5 Star Stories: Spirits sharing the show at the Orpheum Theatre
MEMPHIS, Tenn. (WMC) - For almost 100 years, the corner of Beale Street and Main in downtown Memphis has been home to the Orpheum Theatre, a showplace of stars, symphonies, and apparently spirits - the ghostly kind.
In act one of this 5 Star Story, we shared the Orpheum’s storied legacy. Now, act two explores the theatre’s lore, which began in 1928 when the Orpheum was built.
The theater sits on the National Register of Historic Places, a gilded masterpiece of glittering gold leaf and crystal chandeliers. As Orpheum Theater Group president and CEO, Brett Batterson puts it, “the beauty of our building is unsurpassed.” The house seats more than 2,300. “You just feel good walking in,” claims Batterson.
It’s Batterson’s job to fill all those seats, although legend has it some sections may already be filled.
“The Orpheum is considered the second most haunted building in the city of Memphis, with the first being down the street at Ernestine and Hazel’s,” says Batterson.
There are said to be seven ghosts who tread the Orpheum boards, like 12-year-old Mary in white who, legend says, was killed by a streetcar in front of the Orpheum while headed to a show there with her family.
Batterson, only a part of the Orpheum family less than six years, but already a veteran of some of the theater’s more “spiritual” performances.
“One of my favorites is when “Annie” was here, and at one point, Daddy Warbucks gives Annie a big dollhouse as a Christmas present. It’s huge. It was huge. It’s massive. It took two or three stagehands to move it. So, they came in one day for the performance of “Annie” and the dollhouse was missing. They couldn’t find it. It wasn’t where it was supposed to be backstage. " And after searching all over, they found it in the balcony with no idea how it got there, no idea who could have moved it there, no idea of how it got from backstage to the front of the house. And the story is Mary must have wanted to play with the dollhouse, because she was that age and she moved it,” Batterson recalls.
There’s also the time Batterson and his wife attended a Jerry Seinfeld show and his wife sat in box one in the theater, said to be where Mary likes to sit.

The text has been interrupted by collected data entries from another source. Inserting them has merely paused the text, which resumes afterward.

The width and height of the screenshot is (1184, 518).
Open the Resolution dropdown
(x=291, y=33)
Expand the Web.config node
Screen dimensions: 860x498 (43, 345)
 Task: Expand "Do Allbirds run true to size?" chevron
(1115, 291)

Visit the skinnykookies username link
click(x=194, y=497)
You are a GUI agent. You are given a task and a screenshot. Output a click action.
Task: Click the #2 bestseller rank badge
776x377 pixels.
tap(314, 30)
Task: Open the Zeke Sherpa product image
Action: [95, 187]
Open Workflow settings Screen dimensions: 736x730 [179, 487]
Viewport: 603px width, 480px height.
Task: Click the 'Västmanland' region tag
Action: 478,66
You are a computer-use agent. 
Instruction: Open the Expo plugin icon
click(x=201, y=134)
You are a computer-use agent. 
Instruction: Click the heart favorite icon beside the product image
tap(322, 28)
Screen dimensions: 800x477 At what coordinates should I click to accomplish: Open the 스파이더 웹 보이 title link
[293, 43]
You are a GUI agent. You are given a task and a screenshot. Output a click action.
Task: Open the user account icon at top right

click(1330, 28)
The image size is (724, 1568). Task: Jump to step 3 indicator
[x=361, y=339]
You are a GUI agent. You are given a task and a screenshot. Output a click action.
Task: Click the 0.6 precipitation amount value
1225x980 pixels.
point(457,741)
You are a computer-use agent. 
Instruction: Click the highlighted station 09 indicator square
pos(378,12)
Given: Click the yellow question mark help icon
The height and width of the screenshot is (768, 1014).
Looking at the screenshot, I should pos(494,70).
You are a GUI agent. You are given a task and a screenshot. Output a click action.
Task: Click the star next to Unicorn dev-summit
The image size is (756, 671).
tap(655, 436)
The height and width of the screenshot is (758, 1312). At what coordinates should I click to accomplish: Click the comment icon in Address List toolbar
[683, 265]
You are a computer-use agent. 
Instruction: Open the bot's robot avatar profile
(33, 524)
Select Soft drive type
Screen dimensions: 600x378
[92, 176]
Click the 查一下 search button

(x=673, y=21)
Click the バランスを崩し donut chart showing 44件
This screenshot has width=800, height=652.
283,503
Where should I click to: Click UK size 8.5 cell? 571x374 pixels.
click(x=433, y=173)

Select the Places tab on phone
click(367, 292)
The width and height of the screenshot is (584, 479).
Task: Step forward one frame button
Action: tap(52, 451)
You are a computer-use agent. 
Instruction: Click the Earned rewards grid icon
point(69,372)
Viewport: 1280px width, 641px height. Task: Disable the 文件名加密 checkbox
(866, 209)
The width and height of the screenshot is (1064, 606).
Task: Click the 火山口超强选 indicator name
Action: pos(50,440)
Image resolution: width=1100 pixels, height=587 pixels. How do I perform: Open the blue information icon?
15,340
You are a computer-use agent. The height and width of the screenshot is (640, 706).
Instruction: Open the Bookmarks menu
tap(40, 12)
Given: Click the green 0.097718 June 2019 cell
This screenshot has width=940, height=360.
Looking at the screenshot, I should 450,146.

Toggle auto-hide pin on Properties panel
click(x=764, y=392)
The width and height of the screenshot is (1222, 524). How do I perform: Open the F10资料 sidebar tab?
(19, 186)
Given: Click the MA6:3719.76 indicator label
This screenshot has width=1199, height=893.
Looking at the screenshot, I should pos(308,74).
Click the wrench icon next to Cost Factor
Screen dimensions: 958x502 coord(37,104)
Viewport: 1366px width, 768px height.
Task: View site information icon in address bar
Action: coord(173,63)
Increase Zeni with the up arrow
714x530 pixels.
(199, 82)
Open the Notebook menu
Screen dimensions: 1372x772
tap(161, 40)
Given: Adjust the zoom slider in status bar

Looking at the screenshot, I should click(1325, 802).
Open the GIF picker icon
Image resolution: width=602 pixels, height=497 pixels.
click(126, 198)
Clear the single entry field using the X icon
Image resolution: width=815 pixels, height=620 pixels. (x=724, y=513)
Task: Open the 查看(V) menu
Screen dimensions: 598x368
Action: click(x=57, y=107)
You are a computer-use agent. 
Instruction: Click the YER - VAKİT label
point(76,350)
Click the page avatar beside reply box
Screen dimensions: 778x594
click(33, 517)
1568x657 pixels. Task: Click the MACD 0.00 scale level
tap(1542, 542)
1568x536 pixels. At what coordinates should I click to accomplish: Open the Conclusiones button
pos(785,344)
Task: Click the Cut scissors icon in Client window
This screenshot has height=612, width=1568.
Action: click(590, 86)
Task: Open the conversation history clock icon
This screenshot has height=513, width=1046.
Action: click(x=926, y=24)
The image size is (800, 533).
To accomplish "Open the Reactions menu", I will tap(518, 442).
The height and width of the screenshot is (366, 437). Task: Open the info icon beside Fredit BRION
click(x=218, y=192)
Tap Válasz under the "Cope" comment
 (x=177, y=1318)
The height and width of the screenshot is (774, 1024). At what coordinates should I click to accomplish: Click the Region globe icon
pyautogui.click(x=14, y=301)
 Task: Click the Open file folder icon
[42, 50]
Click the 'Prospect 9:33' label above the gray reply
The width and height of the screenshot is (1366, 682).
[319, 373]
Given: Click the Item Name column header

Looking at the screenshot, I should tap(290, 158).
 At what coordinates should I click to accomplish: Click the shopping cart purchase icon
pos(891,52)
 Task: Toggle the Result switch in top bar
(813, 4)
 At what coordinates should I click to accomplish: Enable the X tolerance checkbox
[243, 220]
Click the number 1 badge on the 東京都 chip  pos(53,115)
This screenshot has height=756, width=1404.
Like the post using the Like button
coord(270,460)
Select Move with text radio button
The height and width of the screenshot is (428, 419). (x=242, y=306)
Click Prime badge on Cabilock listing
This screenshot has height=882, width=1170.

Throughout the whole show, his wife kept feeling a tap-tap-tap on her shoulder, but whenever she’d look, there was nobody there.
A sad ghost named Eleanor is said to reside in the upper balcony and if you go up there alone, you might hear her weeping. Batterson also recalls an experience when he and his wife were sitting in the Broadway Donor Lounge one night.
“We were the only ones in the Broadway Club, the only ones, and we saw that door open. We saw the crash bar go, the door opened and it slammed shut. Nobody in there,” he shares.
While the ghost stories add to the theatre’s lore, it’s really the supersized shows that keep audiences on their toes! And, after a year of COVID restrictions, the Orpheum plans to welcome back guests with a full lineup this fall.
Also on the ready and right next door to the Orpheum is the Halloran Center where more intimate performances are held.
“This smaller theater, the Halloran Theater with 365 seats, allows us to have a home for our education programs, to present artists who may not be able to sell enough tickets to justify being at the Orpheum,” Batterson says.
The Halloran Center opened in 2015 and is named after Batterson’s predecessor, Pat Halloran, who retired that same year and is another space to build upon the nearly century-old legacy of wow-ing audiences, and maybe even apparitions at the legendary Orpheum Theatre.